Problems like this show us that the people who make SQL server have never actually used their product. This is such a glaring omission that one has to wonder what else they simply forgot to do correctly (I've got a list of about 30 other maddening issues like this that I've had to overcome to make this work as other DBs do out of the box; including the fact that we need a lousy wizard to do this in the first place [if I had the time I've spent waiting for this wizard to connect and enumerate the same tables for the same DB, every time, back...I'd have time for a nice vacation]).
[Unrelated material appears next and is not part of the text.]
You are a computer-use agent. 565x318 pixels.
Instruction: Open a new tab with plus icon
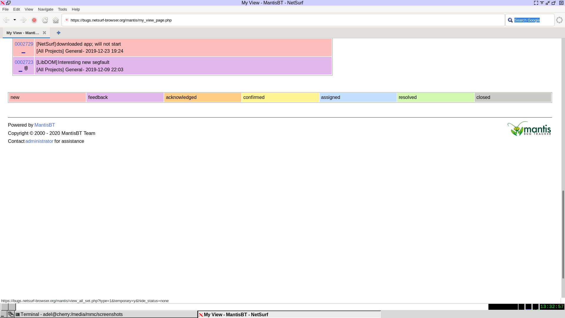tap(59, 33)
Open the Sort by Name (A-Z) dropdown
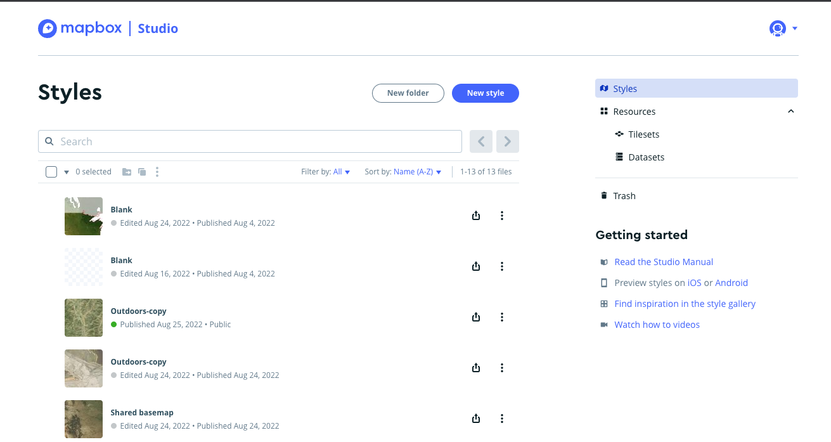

I'm very lazy and don't want to type
EXEC sp_msforeachtable ... twice every time I do this. My work around has been to leave the constraints on the production server and remove them from the dev server. This will prevent the error but this method does have a few VERY BIG side effects. First, you will no longer be able to just restore a full backup to your dev server (unless you're OK with removing them all again). Second, this works best when you are sure that the consumers of your data also enforce these constraints (or do not care about them). In my case, we only have one consumer (our website) so we've built these constraints into the site code as well (ie before we delete a user record we delete all phone records for that user first). Yes, this essentially negates the need for constraints in the first place and doubles the work that I need to do but it also gives me a chance to verify that my code works with or without DBMS based constraints (the fact is that they are still on the prod server only as a contingency plan). You could call this a flaw in my design but I'd rather call it a workaround for a flawed DBMS. At any rate, it's still quicker and easier to do this anywhere else than from within MSSQL because it is unable to cope with it's own design.